Basically, it's the redistribution of unwanted presents or, to put it crudely, the dumping of tacky gew-gaws on the nearest person instead of binning them.
The agent of actress Elizabeth Marks (Mortimer) has refined 're-gifting' into an art - even if she can't land her client any decent roles.
To compound her problems Elizabeth is obsessed with her looks, a state of affairs not helped by an uninvolved boyfriend who advises her not to take him along to a premiere "but someone you can have fun with".
Her elder sister Michelle (Keener) suffers a loveless marriage to a man who, almost understandably, fails to share her enthusiasm for making tiny chairs out of twigs.
Then there's mum. Jane (Blethyn), a confusing combination of vanity and insecurity, who watches over her offspring from a hospital bed after undergoing liposuction surgery.
The fourth and final female is eight-year-old Annie, an adopted African American, who has also developed a preoccupation with her appearance.

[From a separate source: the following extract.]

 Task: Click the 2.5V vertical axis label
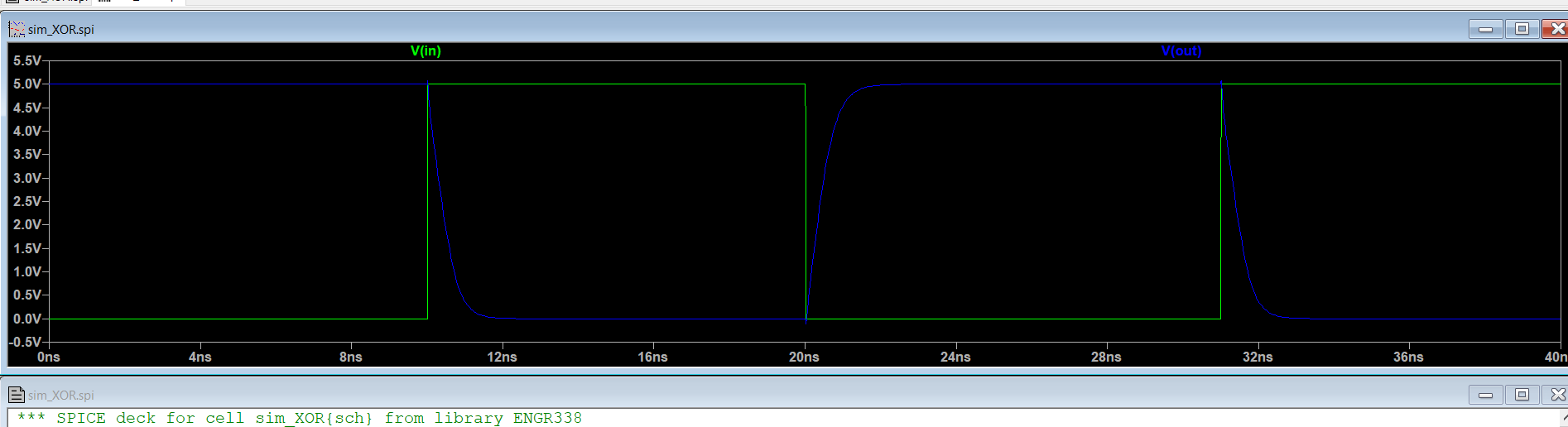click(27, 201)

Holofcener, who directed an episode of Sex & The City, has drawn a slightly off-kilter parallel universe inhabited by the Marks.
The decision to use two British actresses - Blethyn and Mortimer - to play a quintessential American mother and daughter was a brave one, but worth it.
Mortimer, especially, inhabits the role like a glove and perfectly nails the insecurities of an actress in an industry where looks count for pretty much everything.
The pleasures are small but telling in a film which smoulders away but never really catches fire, even as the plot takes a surreal turn.
Wry rather than laugh-out-loud, this is a well observed comedy drama that is lovely if not amazing.